La repera fue cuando se acercó a Pedro: él no se dejaría lavar los pies jamás. Eso era denigrante para Jesús y, de rebote, para él, porque, ya decimos, ¿qué se podía esperar de un Mesías que lava pies? Sin que se le alterase un músculo, aunque la procesión iba por dentro, Jesús dijo a Pedro la frase más “amenazadora” que hay en todo el Evangelio: Si no te dejas lavar, no tienes nada que ver conmigo. Algo se iluminó en la cabeza de Pedro: entendió que lo de menos era el tema de los pies, que le estaba abriendo la puerta de su alma, de su vida, de su casa. Por eso reaccionó con aquella desmesura de siempre: entonces, lávame todo.
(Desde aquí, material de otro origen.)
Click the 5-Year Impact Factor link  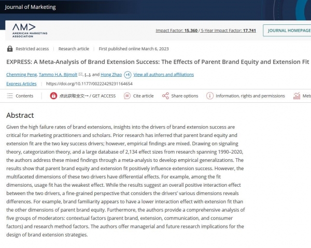pos(228,31)
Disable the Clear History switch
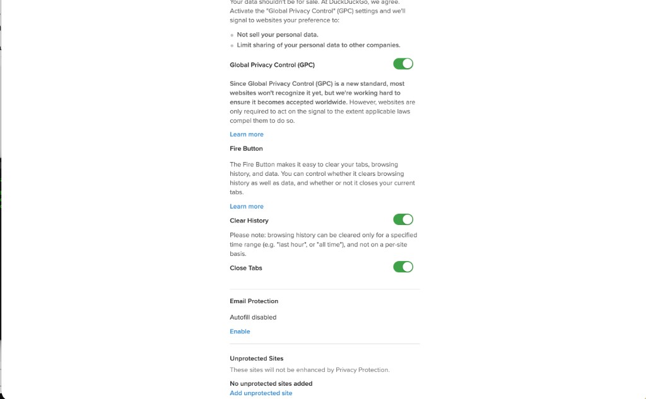This screenshot has width=646, height=399. click(403, 219)
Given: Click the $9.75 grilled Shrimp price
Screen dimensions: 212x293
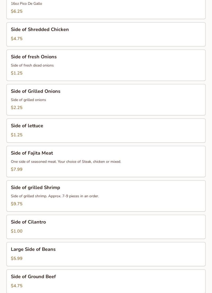Looking at the screenshot, I should pos(17,204).
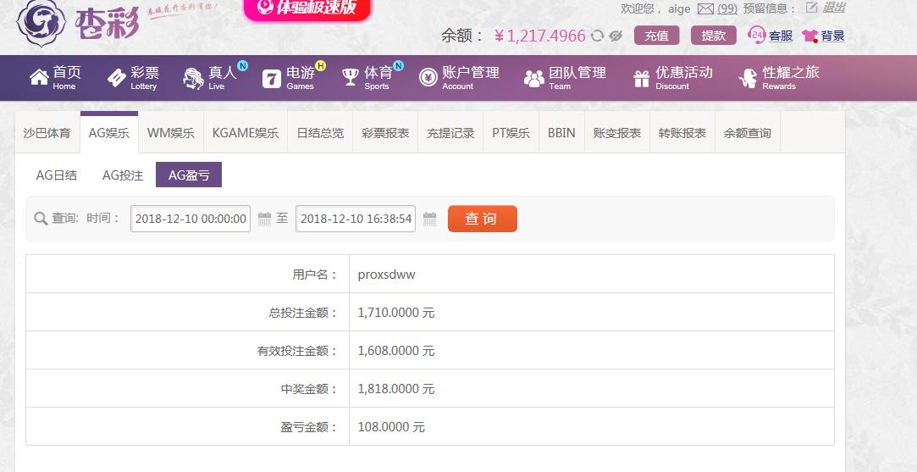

Con el tiempo yo, Yohanán, estuve con aquel grupo de seguidores de Jesús cuando se rehicieron del hachazo de la muerte violenta de Jesús. Ellos comentaban aquel episodio del lavatorio de los pies que les marcó. Decían que ahora veían que les estaba abriendo la puerta de su casa, que les estaba invitando a una profunda amistad, que lo suyo no era salvar a nadie, sino abrazar a todos, fueran como fuera. Que su gran empeño era que viéramos que no estábamos solos, que nunca quedaríamos a la intemperie, que en algún lugar siempre nos esperaba alguien, él siempre nos esperaba.
Esto de “mi casa es tu casa” nos suena un poco a E.T. Y hacemos un chiste. Pero, en realidad, todos anhelamos tener una o varias casas, porque la sed de amparo y de abrazo de los humanos es insaciable. Hay un dicho castellano que suena así: “¡Qué se puede esperar de quien no tiene hogar!”. Pongámoslo en positivo: Lo mejor de nosotros se puede esperar porque tenemos hogar (varios hogares cálidos).
Hoy es Jueves Santo: trata de ser hogar para otros, aunque sea un poco. Abre tus “puertas” sin miedo. Escucha, acompaña, sé paciente. Mira lo de dentro de la persona, no te quedes en las apariencias. Todas estas cosas es como “lavar los pies”, decir con el lenguaje de la vida que mi casa puede ser la tuya, si quieres.